Can someone explain how I would find/list the equivalence classes (And number of equivalence classes) of these two examples?
Example 1: A is the set of all possible strings of 3 or 4 letters in alphabet {A, B, C, D}, and (x, y) ∈ R if and only if x and y have the same first letter and the same third letter.
Here I can gather that x and y must both have letters (same)_(same)_ but I am not sure where to go from here.
EDIT: After thinking a bit I think the equivalence classes are A_B_, A_C_, A_D_, B_A_, B_C_, B_D_, C_A_, C_B_, C_D_, D_A_, D_B_, D_C_. Is this correct and am I missing any?

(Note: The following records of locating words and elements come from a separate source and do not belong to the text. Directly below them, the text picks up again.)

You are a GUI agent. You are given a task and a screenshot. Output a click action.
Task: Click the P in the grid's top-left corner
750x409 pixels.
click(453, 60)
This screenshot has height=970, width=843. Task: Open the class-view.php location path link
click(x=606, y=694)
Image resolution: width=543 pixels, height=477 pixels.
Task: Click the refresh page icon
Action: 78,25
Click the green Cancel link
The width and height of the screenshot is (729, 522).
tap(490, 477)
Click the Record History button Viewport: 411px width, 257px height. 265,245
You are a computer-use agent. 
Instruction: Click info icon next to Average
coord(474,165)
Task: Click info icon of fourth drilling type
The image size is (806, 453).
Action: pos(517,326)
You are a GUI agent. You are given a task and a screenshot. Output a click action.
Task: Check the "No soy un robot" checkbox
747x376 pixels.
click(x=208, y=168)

Example 2: A is the power set of {1, 2, 3, 4, 5}, and (x, y) ∈ R if and only if x ∩ {1, 3, 5} = y ∩ {1, 3, 5}.
On this one I have gathered that X and Y must both have the same subset of {1, 3, 5) But I dont know where to go from here.

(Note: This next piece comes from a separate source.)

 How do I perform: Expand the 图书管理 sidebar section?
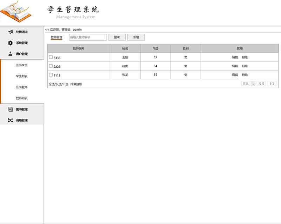click(22, 109)
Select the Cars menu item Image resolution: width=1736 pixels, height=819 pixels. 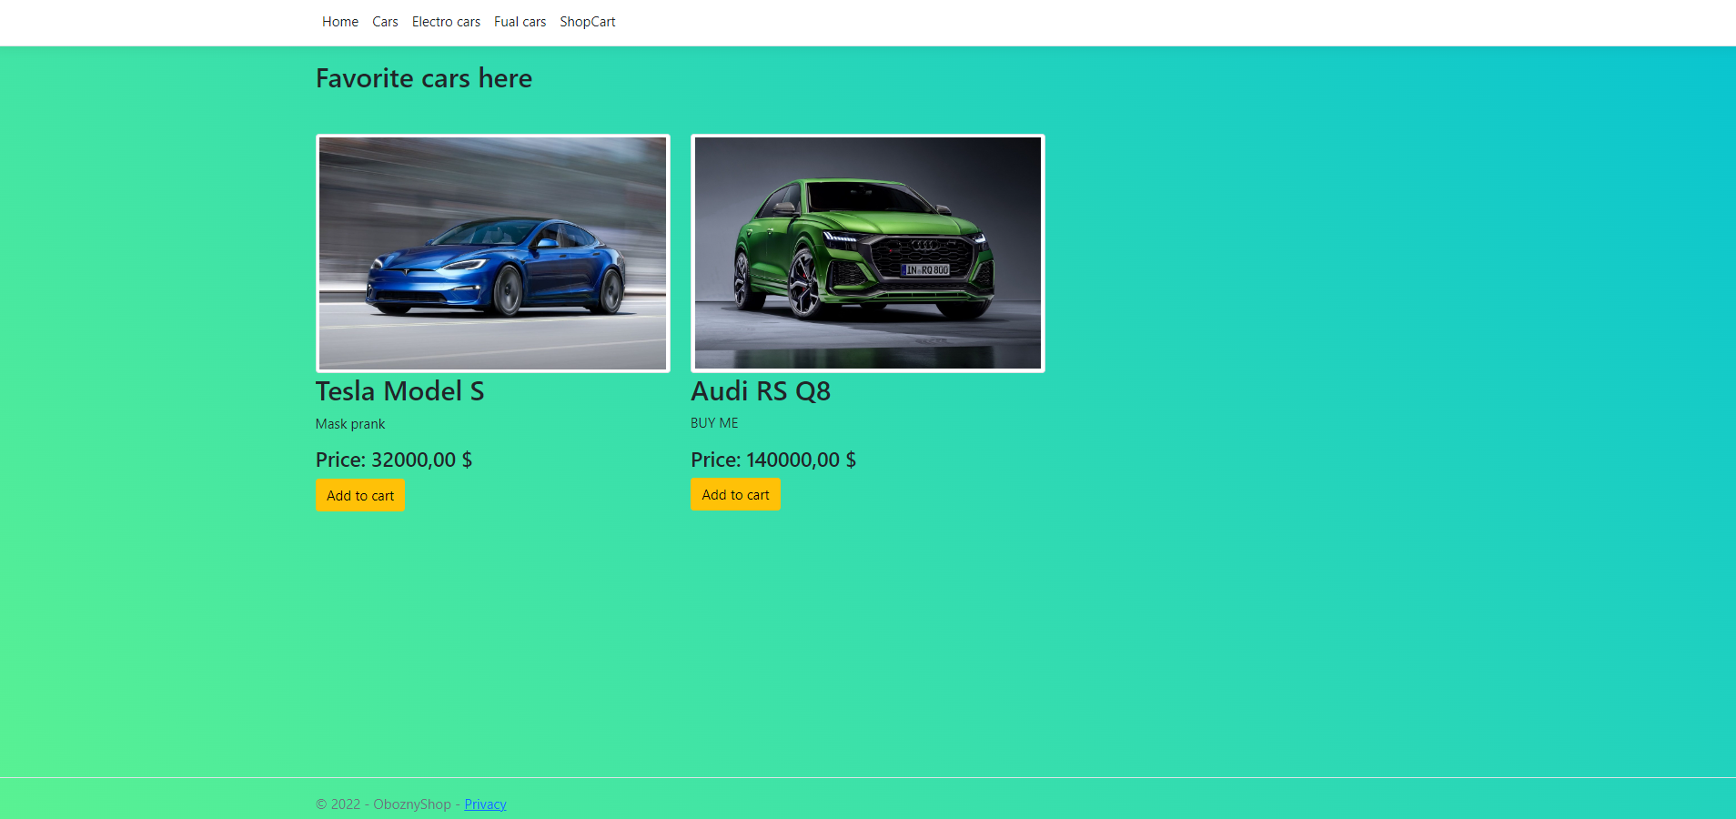pos(384,21)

Your answer to (1) seems almost correct to me. My method: think of what property all the elements of one class would have: they all have the same first letter in their string, and also they have the same third letter. So a class is described by (first letter, third letter), such as “A_B_”. My only objection is that ordinarily, a “string from the alphabet $\Omega$” can have repeated letters, just like an English word. So in my book, the string “AAAA” would be allowed by your definition, and your answer would also need to admit repeated letters, I think.
For (2), think of what all the things in one particular equivalence class have in common. The setup is a bit more abstract, making the question a little harder, but I think that if you think about things a bit more, you can do it.